Stored data:
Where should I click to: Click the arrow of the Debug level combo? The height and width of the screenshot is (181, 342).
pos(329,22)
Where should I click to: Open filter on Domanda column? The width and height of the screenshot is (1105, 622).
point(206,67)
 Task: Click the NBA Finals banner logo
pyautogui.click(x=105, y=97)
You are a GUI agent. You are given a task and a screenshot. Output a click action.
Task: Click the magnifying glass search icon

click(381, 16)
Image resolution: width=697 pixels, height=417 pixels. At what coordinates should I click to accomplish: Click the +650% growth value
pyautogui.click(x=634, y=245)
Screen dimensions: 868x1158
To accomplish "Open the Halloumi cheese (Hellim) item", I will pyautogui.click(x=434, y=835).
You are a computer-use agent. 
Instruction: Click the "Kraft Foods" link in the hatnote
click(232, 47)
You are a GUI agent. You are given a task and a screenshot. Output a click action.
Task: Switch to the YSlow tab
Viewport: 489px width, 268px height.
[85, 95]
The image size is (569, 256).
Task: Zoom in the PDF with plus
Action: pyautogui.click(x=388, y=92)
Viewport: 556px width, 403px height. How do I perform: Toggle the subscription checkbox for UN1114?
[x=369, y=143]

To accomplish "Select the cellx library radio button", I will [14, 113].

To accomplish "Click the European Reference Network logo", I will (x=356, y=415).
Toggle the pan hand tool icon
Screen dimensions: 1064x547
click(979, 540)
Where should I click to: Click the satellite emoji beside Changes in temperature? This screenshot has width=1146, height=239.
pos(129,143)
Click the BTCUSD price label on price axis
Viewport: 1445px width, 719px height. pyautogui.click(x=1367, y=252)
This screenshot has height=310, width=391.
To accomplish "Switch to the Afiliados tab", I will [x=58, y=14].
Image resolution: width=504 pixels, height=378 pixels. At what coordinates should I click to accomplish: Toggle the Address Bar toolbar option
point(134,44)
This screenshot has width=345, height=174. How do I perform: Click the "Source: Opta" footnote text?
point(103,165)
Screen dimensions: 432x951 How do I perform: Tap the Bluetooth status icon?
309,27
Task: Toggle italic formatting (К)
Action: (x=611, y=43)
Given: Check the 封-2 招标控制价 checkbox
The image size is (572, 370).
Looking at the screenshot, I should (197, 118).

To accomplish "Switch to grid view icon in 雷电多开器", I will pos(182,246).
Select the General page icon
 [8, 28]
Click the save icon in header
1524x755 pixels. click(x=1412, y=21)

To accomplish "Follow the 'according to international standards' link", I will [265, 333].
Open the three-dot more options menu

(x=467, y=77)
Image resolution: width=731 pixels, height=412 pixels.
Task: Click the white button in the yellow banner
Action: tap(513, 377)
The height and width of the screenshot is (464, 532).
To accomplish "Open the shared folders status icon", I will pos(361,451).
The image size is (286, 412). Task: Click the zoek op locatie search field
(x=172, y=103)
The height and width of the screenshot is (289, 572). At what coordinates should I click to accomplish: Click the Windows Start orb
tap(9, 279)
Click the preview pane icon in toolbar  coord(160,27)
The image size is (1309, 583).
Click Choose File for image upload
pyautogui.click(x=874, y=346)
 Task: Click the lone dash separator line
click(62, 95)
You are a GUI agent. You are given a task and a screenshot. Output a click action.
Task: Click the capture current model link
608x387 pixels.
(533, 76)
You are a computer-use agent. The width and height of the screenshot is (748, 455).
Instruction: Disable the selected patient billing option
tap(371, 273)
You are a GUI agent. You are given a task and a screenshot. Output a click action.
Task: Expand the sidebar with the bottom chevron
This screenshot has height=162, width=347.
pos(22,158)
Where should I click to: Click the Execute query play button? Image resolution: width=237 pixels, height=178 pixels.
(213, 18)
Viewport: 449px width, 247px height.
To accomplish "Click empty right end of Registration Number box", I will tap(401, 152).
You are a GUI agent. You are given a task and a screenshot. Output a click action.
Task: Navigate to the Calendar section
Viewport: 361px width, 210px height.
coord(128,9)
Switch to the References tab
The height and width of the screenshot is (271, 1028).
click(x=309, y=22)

What is expected => Give back the complete data exactly as supplied.

Written answer =>
Where should I click to: Click the arrow of the Debug level combo? The height and width of the screenshot is (181, 342).
pos(329,22)
Where should I click to: Open filter on Domanda column? The width and height of the screenshot is (1105, 622).
point(206,67)
 Task: Click the NBA Finals banner logo
pyautogui.click(x=105, y=97)
You are a GUI agent. You are given a task and a screenshot. Output a click action.
Task: Click the magnifying glass search icon

click(381, 16)
Image resolution: width=697 pixels, height=417 pixels. At what coordinates should I click to accomplish: Click the +650% growth value
pyautogui.click(x=634, y=245)
Screen dimensions: 868x1158
To accomplish "Open the Halloumi cheese (Hellim) item", I will pyautogui.click(x=434, y=835).
You are a computer-use agent. 
Instruction: Click the "Kraft Foods" link in the hatnote
click(232, 47)
You are a GUI agent. You are given a task and a screenshot. Output a click action.
Task: Switch to the YSlow tab
Viewport: 489px width, 268px height.
[85, 95]
The image size is (569, 256).
Task: Zoom in the PDF with plus
Action: pyautogui.click(x=388, y=92)
Viewport: 556px width, 403px height. How do I perform: Toggle the subscription checkbox for UN1114?
[x=369, y=143]

To accomplish "Select the cellx library radio button", I will [14, 113].

To accomplish "Click the European Reference Network logo", I will (x=356, y=415).
Toggle the pan hand tool icon
Screen dimensions: 1064x547
click(979, 540)
Where should I click to: Click the satellite emoji beside Changes in temperature? This screenshot has width=1146, height=239.
pos(129,143)
Click the BTCUSD price label on price axis
Viewport: 1445px width, 719px height. pyautogui.click(x=1367, y=252)
This screenshot has height=310, width=391.
To accomplish "Switch to the Afiliados tab", I will [x=58, y=14].
Image resolution: width=504 pixels, height=378 pixels. At what coordinates should I click to accomplish: Toggle the Address Bar toolbar option
point(134,44)
This screenshot has width=345, height=174. How do I perform: Click the "Source: Opta" footnote text?
point(103,165)
Screen dimensions: 432x951 How do I perform: Tap the Bluetooth status icon?
309,27
Task: Toggle italic formatting (К)
Action: (x=611, y=43)
Given: Check the 封-2 招标控制价 checkbox
The image size is (572, 370).
Looking at the screenshot, I should (197, 118).

To accomplish "Switch to grid view icon in 雷电多开器", I will pos(182,246).
Select the General page icon
 [8, 28]
Click the save icon in header
1524x755 pixels. click(x=1412, y=21)

To accomplish "Follow the 'according to international standards' link", I will [265, 333].
Open the three-dot more options menu

(x=467, y=77)
Image resolution: width=731 pixels, height=412 pixels.
Task: Click the white button in the yellow banner
Action: tap(513, 377)
The height and width of the screenshot is (464, 532).
To accomplish "Open the shared folders status icon", I will pos(361,451).
The image size is (286, 412). Task: Click the zoek op locatie search field
(x=172, y=103)
The height and width of the screenshot is (289, 572). At what coordinates should I click to accomplish: Click the Windows Start orb
tap(9, 279)
Click the preview pane icon in toolbar  coord(160,27)
The image size is (1309, 583).
Click Choose File for image upload
pyautogui.click(x=874, y=346)
 Task: Click the lone dash separator line
click(62, 95)
You are a GUI agent. You are given a task and a screenshot. Output a click action.
Task: Click the capture current model link
608x387 pixels.
(533, 76)
You are a computer-use agent. The width and height of the screenshot is (748, 455).
Instruction: Disable the selected patient billing option
tap(371, 273)
You are a GUI agent. You are given a task and a screenshot. Output a click action.
Task: Expand the sidebar with the bottom chevron
This screenshot has height=162, width=347.
pos(22,158)
Where should I click to: Click the Execute query play button? Image resolution: width=237 pixels, height=178 pixels.
(213, 18)
Viewport: 449px width, 247px height.
To accomplish "Click empty right end of Registration Number box", I will tap(401, 152).
You are a GUI agent. You are given a task and a screenshot. Output a click action.
Task: Navigate to the Calendar section
Viewport: 361px width, 210px height.
coord(128,9)
Switch to the References tab
The height and width of the screenshot is (271, 1028).
click(x=309, y=22)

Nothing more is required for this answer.